━━ Records for the exercise ━━

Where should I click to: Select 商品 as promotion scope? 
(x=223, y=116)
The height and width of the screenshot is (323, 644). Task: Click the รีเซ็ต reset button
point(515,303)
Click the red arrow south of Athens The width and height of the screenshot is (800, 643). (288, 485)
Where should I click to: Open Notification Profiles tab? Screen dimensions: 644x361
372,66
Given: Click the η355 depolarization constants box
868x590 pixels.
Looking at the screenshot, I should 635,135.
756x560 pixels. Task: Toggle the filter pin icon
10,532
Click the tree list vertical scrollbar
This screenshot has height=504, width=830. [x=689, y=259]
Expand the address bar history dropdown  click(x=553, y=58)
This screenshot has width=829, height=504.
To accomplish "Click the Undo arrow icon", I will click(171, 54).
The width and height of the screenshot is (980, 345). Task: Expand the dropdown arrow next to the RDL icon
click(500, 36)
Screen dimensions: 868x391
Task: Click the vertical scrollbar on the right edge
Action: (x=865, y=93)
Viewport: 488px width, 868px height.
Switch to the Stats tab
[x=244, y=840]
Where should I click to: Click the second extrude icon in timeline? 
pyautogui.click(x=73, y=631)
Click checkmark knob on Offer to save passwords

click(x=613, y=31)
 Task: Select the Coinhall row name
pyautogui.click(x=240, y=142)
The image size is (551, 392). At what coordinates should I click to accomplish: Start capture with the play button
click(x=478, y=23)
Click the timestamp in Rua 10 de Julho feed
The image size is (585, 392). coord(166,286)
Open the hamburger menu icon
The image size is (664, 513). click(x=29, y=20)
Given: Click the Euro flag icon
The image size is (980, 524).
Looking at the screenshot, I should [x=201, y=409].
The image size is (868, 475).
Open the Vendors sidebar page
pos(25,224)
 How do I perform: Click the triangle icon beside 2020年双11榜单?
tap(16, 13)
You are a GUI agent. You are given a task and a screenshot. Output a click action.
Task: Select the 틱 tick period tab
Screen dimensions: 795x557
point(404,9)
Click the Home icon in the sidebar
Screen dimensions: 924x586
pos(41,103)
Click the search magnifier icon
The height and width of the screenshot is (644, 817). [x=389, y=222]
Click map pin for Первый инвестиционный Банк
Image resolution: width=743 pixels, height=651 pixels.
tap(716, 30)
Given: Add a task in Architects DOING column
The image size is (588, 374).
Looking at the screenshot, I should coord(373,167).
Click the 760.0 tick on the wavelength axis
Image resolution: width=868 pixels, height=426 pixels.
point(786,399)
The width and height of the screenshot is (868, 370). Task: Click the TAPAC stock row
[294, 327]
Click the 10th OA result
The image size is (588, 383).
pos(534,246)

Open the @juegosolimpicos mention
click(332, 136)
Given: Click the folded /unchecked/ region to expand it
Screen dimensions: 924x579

━━━

Exercise prompt: Restate the data above in full, word for word.

Worked solution:
Where should I click to: Select 商品 as promotion scope? 
(x=223, y=116)
The height and width of the screenshot is (323, 644). Task: Click the รีเซ็ต reset button
point(515,303)
Click the red arrow south of Athens The width and height of the screenshot is (800, 643). (288, 485)
Where should I click to: Open Notification Profiles tab? Screen dimensions: 644x361
372,66
Given: Click the η355 depolarization constants box
868x590 pixels.
Looking at the screenshot, I should 635,135.
756x560 pixels. Task: Toggle the filter pin icon
10,532
Click the tree list vertical scrollbar
This screenshot has height=504, width=830. [x=689, y=259]
Expand the address bar history dropdown  click(x=553, y=58)
This screenshot has width=829, height=504.
To accomplish "Click the Undo arrow icon", I will click(171, 54).
The width and height of the screenshot is (980, 345). Task: Expand the dropdown arrow next to the RDL icon
click(500, 36)
Screen dimensions: 868x391
Task: Click the vertical scrollbar on the right edge
Action: (x=865, y=93)
Viewport: 488px width, 868px height.
Switch to the Stats tab
[x=244, y=840]
Where should I click to: Click the second extrude icon in timeline? 
pyautogui.click(x=73, y=631)
Click checkmark knob on Offer to save passwords

click(x=613, y=31)
 Task: Select the Coinhall row name
pyautogui.click(x=240, y=142)
The image size is (551, 392). At what coordinates should I click to accomplish: Start capture with the play button
click(x=478, y=23)
Click the timestamp in Rua 10 de Julho feed
The image size is (585, 392). coord(166,286)
Open the hamburger menu icon
The image size is (664, 513). click(x=29, y=20)
Given: Click the Euro flag icon
The image size is (980, 524).
Looking at the screenshot, I should [x=201, y=409].
The image size is (868, 475).
Open the Vendors sidebar page
pos(25,224)
 How do I perform: Click the triangle icon beside 2020年双11榜单?
tap(16, 13)
You are a GUI agent. You are given a task and a screenshot. Output a click action.
Task: Select the 틱 tick period tab
Screen dimensions: 795x557
point(404,9)
Click the Home icon in the sidebar
Screen dimensions: 924x586
pos(41,103)
Click the search magnifier icon
The height and width of the screenshot is (644, 817). [x=389, y=222]
Click map pin for Первый инвестиционный Банк
Image resolution: width=743 pixels, height=651 pixels.
tap(716, 30)
Given: Add a task in Architects DOING column
The image size is (588, 374).
Looking at the screenshot, I should coord(373,167).
Click the 760.0 tick on the wavelength axis
Image resolution: width=868 pixels, height=426 pixels.
point(786,399)
The width and height of the screenshot is (868, 370). Task: Click the TAPAC stock row
[294, 327]
Click the 10th OA result
The image size is (588, 383).
pos(534,246)

Open the @juegosolimpicos mention
click(332, 136)
Given: Click the folded /unchecked/ region to expand it
Screen dimensions: 924x579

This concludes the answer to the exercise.